My daring trip to Madagascar happened in 2015 when I was about to go on vacation from what was about my 6th contract working for a Cruise Liner. I remember speaking to my colleague before going on leave and saying that I felt like traveling somewhere this vacation. He made the suggestion to visit Madagascar seeing as it is close to South Africa. And so, the travel bug got its grip once again and led me on a journey to an unknown land, just three hours flight from home.
Planning the Madagascar Trip
The moment my feet struck African soil the planning started. I would go to Cape Town to revisit the city where, up to that moment, I felt most at home. From there I would fly back to Johannesburg and onward to Madagascar – an island off the East coast of Africa, right next to Mozambique.
After quite a bit of research on this beautiful island, I had made up my mind about what I’d like to see. For some reason, I couldn’t book any flights within Madagascar from South Africa, so I decided to purchase a ticket in and a ticket out, my first night in a hotel, and then just make it up as I go.
The original plan was that once I arrived in Madagascar, I would get a local flight to Morondova to see the Baobab lane that the island is renowned for. After that, I would make my way to Bemaraha National park to hike the great Tsingy and then head home to the capital Antananarivo and head home. A simple trip with specific goals: See something amazing. Hike and clear your mind. Go home. I call these kinds of trips “there and back” missions. Nothing big. Just an experience where you can say “I did it”.

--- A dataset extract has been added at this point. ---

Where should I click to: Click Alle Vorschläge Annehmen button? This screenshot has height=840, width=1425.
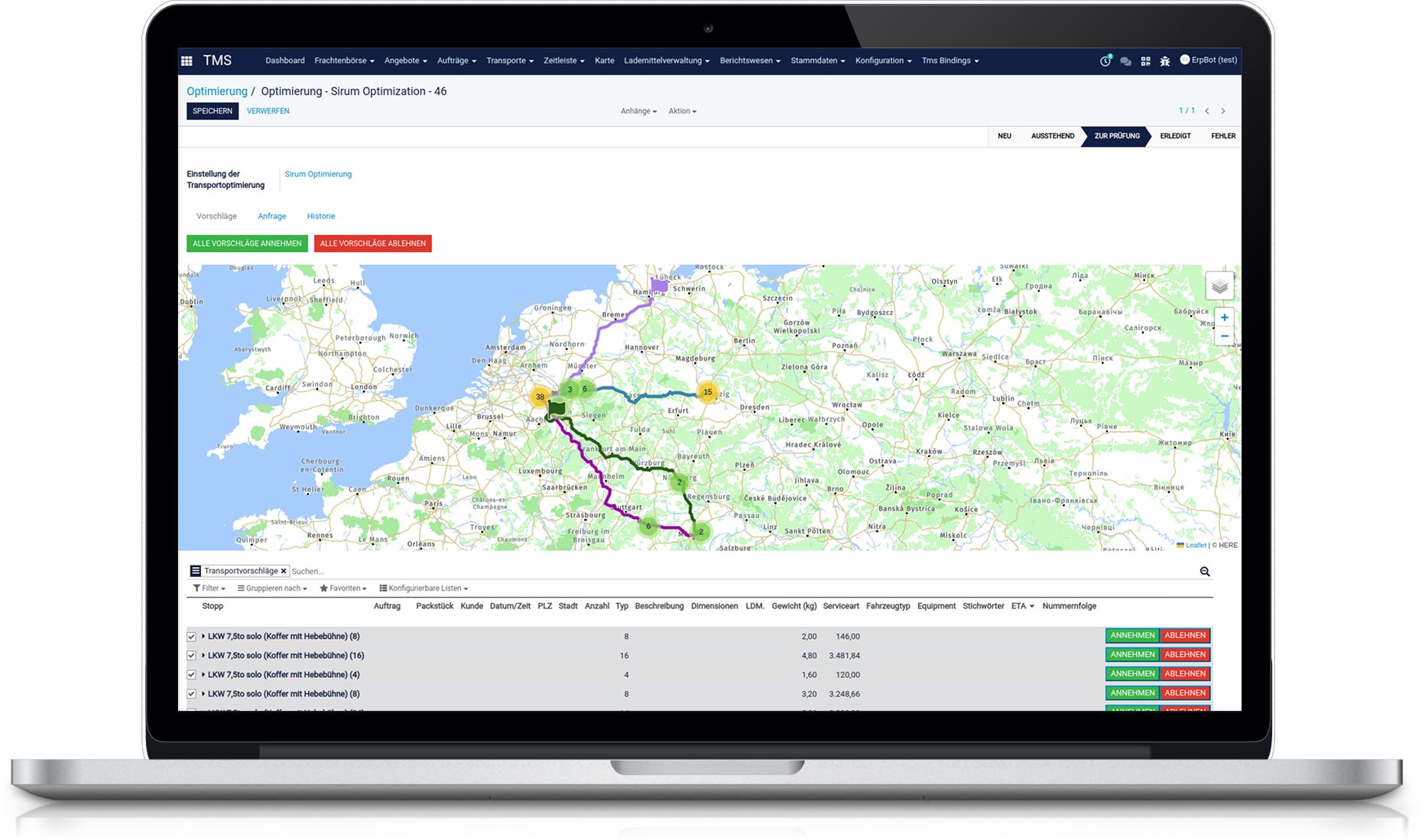click(x=247, y=244)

The Night Before Flying out…
I felt incredibly nervous. In the few weeks I’ve been home I’d done so much research, yet had no itinerary confirmed. Regardless, I got on the flight and made my way to Madagascar.
If you’ve ever flown to a new country, you will understand the excitement of foreign landscapes forming underneath you as you move towards your destination.
The plane landed and I made my way through immigration. After having traveled to and from the US, Madagascan immigration felt like a breeze. I stood in front of a cubicle, was asked the purpose of my visit and received a full-page red visa stamp in my passport. I went up to the counter to book a local flight to Morondova for the next day, but there were no local flights. Madagascar airlines have been on strike for the past five months. That meant that there was no way of getting to any of the places I hoped to visit within the five days. I had no accommodation or itinerary confirmed after today.
Getting to The Hotel
I weaved my way through the simplistic airport and found the bus that was meant to take me to the hotel. How I arranged this transportation, I can’t quite remember. I got into the bus and stared through the window as the rural, foreign landscape unfolded on the way to the hotel. It must have been about a twenty-minute ride, but it felt like much longer. There was so much to soak in and it was so different from what I have come to know. The two-lane road turned into three lanes with five lanes of traffic flowing effortlessly through it. Suddenly, there were cars, tuk-tuk’s, and enormous amounts of people occupying the road into the main city.
Still captivated by how many vehicles and people could possibly fit into three lanes, the bus came to a sudden halt. The driver announced: “You are here”.
I remember feeling the blood drain from my face as I unloaded my bags in the middle of Antanarivo’s market place. Looking up at the hotel, I realized that advertising is everything. What you see online is not always what you get. There I was, the only tall, white female in a city that buzzes all day long and nobody speaks English. The main spoken languages in Madagascar are French and Malagasy – none of which I know.
The receptionist was kind and with broken English directed me up to my room on the third floor. I dropped my bag, explored the space and then sat on the bed thinking “What have I done?”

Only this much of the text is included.